Beto O'Rourke avait finalement perdu en novembre mais le résultat serré contre ce poids lourd du parti républicain a été perçu comme un quasi exploit dans un Texas conservateur.

Surtout, cet ex-député au curieux prénom, encore inconnu du grand public il y a deux ans, s'est fait connaître bien au-delà de la sphère politique.

Casquette "Beto" sur la tête, la superstar de la musique Beyoncé avait ainsi annoncé aux 125 millions d'abonnés de son compte Instagram qu'elle le soutenait pour la sénatoriale.

- "Poids plume" -

"Beto", comme tout le monde l'appelle, avait alors fait une intense campagne, mouillant littéralement ses chemises à travers ce grand Etat du sud américain. Avec une vision optimiste de l'Amérique qui n'est pas sans rappeler celle que portait, il y a une décennie, un autre jeune prometteur, Barack Obama.

"Nous ne sommes pas un peuple qui fonde ses décisions sur la peur", avait-il dit à l'AFP, dans un tacle à la campagne de Donald Trump. "Nous n'avons pas peur de l'avenir."

Refusant les dons de grandes entreprises ou de lobbies, Beto O'Rourke défend l'idée d'une assurance santé universelle.

Cet enfant du pays des cowboys, le Texas, réclame aussi des restrictions accrues dans les ventes d'armes, ainsi qu'une voie vers la naturalisation de millions de sans-papiers à travers le pays.

Il a d'ailleurs récemment battu le fer sur le sujet, par meetings interposés, avec Donald Trump. Le président républicain était venu en février défendre son projet de mur frontalier sur ses terres à El Paso, ville natale de Beto O'Rourke.

"Ce soir, depuis la frontière entre les Etats-Unis et le Mexique, nous répondrons aux mensonges et à la haine par la vérité et une vision ambitieuse et positive pour l'avenir", avait-il tweeté.

Un "gauchiste radical qui plaide pour des frontières ouvertes", un "poids plume", a estimé Donald Trump. Tout en reconnaissant, ironique, une qualité à ce "jeune homme qui a vraiment peu d'atouts": "un prénom formidable".

- "Me sens coincé" -

Parfois, Beto O'Rourke va trop loin dans la transparence, prêtant le flanc aux moqueries comme lors de ce détartrage retransmis en vidéo sur son compte Instagram, en janvier. L'idée était de parler de l'immigration, mais juste après le gros plan sur sa glotte, l'interview de l'assistante dentaire était passée quelque peu inaperçue.

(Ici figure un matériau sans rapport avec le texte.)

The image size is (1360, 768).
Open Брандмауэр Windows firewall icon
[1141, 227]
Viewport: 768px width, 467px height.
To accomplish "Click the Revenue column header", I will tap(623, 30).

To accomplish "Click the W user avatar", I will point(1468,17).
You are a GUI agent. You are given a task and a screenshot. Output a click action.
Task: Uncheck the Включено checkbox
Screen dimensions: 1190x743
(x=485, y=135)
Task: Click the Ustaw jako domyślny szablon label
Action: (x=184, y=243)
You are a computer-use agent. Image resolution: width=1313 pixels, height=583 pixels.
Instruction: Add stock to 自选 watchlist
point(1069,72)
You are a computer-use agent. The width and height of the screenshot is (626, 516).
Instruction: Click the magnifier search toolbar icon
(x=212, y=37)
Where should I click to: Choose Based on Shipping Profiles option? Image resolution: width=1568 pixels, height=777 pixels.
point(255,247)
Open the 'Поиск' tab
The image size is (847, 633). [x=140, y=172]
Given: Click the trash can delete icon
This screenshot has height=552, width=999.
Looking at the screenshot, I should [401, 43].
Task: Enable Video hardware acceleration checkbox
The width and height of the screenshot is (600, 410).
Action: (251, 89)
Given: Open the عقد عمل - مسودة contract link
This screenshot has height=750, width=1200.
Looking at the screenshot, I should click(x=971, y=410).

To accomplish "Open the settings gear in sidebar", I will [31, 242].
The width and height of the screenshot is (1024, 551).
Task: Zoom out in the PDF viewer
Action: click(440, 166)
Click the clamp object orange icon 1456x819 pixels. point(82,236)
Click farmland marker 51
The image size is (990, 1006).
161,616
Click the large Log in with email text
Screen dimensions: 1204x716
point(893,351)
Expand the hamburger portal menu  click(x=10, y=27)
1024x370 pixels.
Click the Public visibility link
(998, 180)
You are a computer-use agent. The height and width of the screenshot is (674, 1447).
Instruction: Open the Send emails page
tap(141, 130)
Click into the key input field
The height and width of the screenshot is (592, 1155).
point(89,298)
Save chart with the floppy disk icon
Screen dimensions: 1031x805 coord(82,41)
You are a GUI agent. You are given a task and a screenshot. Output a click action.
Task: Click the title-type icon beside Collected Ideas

Une image peu flatteuse d'ailleurs reprise avec gourmandise par les conservateurs qui mettent en garde contre les dangers de son programme "socialiste".

Mais sa spontanéité fait aussi souvent mouche.

Comme lorsque, durant la campagne sénatoriale, il s'était opposé à Donald Trump en prenant avec passion la défense des joueurs de football américain noirs qui mettent le genou à terre durant l'hymne national pour dénoncer les violences policières.

Saisis sur une vidéo devenue virale, ses propos sur ce sujet explosif avaient contribué à rendre célèbre celui qui était élu de la Chambre des représentants depuis 2013 mais n'avait pas encore percé à Washington.

Puis en janvier, alors que beaucoup attendaient l'annonce de sa candidature, il avait confié publiquement son désarroi.

"Me sens coincé ces derniers temps", écrivait-il sur le site Medium. "Peut-être que si je bouge, sur la route, que je rencontre des gens (...) je me libérerais l'esprit, j'aurais de nouvelles idées, je sortirais de la boucle dans laquelle je suis enfermé".

Après ce voyage sur les routes, il a finalement décidé de passer à la vitesse supérieure, cap sur la Maison Blanche.